研究課題/領域番号 |
15560224
|
研究種目 |
基盤研究(C)
|
配分区分 | 補助金 |
応募区分 | 一般 |
研究分野 |
知能機械学・機械システム
|
研究機関 | 日本大学 |
研究代表者 |
青木 義男 日本大学, 理工学部, 教授 (30184047)
|
研究分担者 |
福田 敦 日本大学, 理工学部, 教授 (90208950)
青木 和夫 日本大学, 理工学部, 教授 (70125970)
|
研究期間 (年度) |
2003 – 2004
|
キーワード | 運転支援 / 高齢者電動カート / 事故抑制 / 人間-機械系 / 振動感覚 / 生体計測 |
研究概要 |
近年、高齢者用電動カートの普及に伴って、歩行者や車両と電動カートの事故が増加しており社会的な問題となっている。そこで、このような事故を未然に防ぐために、ITS技術と生体計測情報のヘルスモニタリング技術を融合させた、遠隔型のヘルスケア・ナビシステムを開発することを目的とした。平成16年度は、高齢者用電動四輪車(本田技研工業社製Monpal ML100)を用いた走行実験を継続して行い、道路脇や歩道走行時の振動環境計測と運転者の生理的・心理的影響を検討した。これは自動車とのすれ違いなどによる不安感から、安全確認や状況判断を誤って事故を起こす人が多いためである。走行実験は、大学生8名、高齢者2名を対象として行い、走行時の頭頂部と腰部の加速度ならびに心拍数の変動を測定し、走行実験後に心理的影響に関するアンケート調査を行った。
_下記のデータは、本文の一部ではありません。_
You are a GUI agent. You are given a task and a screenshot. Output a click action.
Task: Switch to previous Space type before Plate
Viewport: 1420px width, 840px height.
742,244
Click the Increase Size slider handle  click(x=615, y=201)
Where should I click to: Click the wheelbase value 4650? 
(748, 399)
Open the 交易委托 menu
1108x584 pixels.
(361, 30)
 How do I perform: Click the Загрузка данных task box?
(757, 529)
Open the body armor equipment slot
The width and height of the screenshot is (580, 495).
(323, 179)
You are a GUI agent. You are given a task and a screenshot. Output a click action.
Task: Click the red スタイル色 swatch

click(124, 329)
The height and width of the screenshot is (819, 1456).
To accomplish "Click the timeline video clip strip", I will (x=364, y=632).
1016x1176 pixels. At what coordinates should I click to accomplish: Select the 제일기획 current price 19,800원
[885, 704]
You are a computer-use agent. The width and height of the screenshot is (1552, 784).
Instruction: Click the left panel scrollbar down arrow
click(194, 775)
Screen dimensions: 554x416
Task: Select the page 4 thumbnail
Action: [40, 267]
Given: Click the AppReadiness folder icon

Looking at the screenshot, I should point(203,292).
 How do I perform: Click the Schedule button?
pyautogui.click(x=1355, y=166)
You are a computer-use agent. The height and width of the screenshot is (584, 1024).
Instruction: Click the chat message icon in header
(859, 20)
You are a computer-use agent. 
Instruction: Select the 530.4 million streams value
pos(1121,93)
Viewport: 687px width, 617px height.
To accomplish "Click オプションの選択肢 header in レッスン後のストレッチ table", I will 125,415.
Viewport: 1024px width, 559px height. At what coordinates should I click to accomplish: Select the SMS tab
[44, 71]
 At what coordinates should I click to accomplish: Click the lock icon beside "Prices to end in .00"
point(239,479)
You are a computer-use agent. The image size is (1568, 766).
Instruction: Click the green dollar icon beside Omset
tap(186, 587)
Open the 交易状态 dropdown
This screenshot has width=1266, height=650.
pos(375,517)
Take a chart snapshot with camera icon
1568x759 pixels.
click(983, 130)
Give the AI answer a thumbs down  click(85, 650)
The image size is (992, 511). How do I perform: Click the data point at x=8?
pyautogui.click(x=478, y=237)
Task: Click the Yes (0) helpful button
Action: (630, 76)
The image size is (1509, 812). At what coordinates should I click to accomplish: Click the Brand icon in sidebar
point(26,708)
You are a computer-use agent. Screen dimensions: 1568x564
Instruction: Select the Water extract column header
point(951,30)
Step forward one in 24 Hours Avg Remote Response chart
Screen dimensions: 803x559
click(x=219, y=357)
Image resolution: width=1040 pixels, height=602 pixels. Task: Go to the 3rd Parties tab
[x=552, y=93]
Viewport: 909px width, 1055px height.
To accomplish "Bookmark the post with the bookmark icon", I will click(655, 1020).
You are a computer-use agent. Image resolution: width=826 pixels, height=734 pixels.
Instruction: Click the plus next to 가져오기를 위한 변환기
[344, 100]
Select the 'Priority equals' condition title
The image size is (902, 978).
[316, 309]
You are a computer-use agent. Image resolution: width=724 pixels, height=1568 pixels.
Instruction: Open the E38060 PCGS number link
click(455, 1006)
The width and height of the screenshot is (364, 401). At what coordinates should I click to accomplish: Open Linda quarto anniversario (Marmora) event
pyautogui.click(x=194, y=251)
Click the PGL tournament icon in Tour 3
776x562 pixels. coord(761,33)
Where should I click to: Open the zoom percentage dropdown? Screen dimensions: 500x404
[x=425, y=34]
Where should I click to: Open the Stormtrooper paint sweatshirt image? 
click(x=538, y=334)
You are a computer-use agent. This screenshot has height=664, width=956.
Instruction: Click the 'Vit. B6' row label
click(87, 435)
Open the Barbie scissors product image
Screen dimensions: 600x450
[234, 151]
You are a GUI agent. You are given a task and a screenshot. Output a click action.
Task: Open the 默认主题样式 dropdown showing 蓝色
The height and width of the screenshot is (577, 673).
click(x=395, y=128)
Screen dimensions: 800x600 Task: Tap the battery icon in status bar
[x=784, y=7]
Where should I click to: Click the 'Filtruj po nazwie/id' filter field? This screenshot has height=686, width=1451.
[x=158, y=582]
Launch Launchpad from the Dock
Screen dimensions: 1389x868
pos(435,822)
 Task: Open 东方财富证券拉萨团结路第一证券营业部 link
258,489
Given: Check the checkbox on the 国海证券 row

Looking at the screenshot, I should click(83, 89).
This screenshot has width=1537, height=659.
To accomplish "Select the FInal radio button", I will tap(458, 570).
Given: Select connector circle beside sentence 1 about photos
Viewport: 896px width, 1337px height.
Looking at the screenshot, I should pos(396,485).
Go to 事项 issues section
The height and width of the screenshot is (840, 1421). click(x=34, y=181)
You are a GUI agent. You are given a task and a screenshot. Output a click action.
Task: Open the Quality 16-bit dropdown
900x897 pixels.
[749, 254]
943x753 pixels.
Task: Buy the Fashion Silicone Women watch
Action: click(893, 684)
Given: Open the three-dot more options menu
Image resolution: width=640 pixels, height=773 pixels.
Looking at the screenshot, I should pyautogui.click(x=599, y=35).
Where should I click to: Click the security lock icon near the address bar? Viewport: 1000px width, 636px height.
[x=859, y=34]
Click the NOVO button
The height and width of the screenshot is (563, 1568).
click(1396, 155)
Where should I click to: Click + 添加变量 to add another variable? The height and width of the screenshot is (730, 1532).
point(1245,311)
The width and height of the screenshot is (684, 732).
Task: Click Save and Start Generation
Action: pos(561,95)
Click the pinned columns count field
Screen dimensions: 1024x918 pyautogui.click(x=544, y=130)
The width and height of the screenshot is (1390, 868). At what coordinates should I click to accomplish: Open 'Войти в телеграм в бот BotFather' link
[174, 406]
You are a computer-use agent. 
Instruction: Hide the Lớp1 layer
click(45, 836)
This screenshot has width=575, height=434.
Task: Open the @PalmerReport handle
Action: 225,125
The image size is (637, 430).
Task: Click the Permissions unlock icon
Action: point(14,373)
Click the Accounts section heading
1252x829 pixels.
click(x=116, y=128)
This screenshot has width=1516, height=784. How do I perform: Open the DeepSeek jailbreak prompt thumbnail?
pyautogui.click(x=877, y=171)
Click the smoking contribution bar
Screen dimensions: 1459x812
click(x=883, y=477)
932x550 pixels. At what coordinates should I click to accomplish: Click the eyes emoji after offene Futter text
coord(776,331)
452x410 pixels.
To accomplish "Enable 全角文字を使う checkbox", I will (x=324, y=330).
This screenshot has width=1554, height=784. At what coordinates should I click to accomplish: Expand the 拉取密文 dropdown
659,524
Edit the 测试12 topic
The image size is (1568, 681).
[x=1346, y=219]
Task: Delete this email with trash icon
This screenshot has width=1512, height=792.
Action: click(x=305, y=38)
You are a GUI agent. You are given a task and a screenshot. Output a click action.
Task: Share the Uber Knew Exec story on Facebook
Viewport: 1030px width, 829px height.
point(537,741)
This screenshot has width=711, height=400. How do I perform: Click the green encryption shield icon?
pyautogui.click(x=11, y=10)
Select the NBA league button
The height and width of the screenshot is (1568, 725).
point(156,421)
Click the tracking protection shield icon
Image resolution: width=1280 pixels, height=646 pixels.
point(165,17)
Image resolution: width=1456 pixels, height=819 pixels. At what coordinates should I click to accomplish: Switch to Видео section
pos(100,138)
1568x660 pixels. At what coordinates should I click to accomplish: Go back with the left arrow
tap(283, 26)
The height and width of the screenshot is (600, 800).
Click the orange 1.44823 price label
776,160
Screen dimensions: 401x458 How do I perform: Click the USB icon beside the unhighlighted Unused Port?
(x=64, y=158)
この結果、路面状態、特に、石畳や車道への傾斜部、道路陥没、アスファルト補修路面などの走行時に運転者に、予想以上の加速度レベル(上下方向1G以上)が負荷されることが判明し、同時に多くの被験者から心拍数の上昇が計測され、不安定な走行に起因する不快感を感ずる者が多いという調査結果が得られた。また、人ごみの中を走行する際、狭い道での車とのすれ違い時に心拍数が増加する傾向が見受けられ、運転者の視点の低さによって歩行者よりも緊張感が増すことが明らかとなった。これらの結果は高齢者の場合さらに顕著になったため、運転者の受ける加速度レベルと心拍変動をひとつの指標として、自動的に走行速度の抑制、自動停止させるなどの運転支援の必要性を示唆した。これは車載型の運転支援装置の追加装備で対応可能である。また、石畳などの景観に配慮した路面環境は、歩行者にとっては、さほど気にかかるものではないが、現状の電動四輪車では運転者の受ける加速度レベルが、長時間走行の際に疲労を蓄積させることもあるので、タイヤのサイズやサスペンション機構、さらに着座位置の高さを現状より高くする工夫や、座席からのずり落ちを防止するために座面形状に多少の凹凸を設けること、ひじ掛け部分の寸法についても一考の余地があることを示した。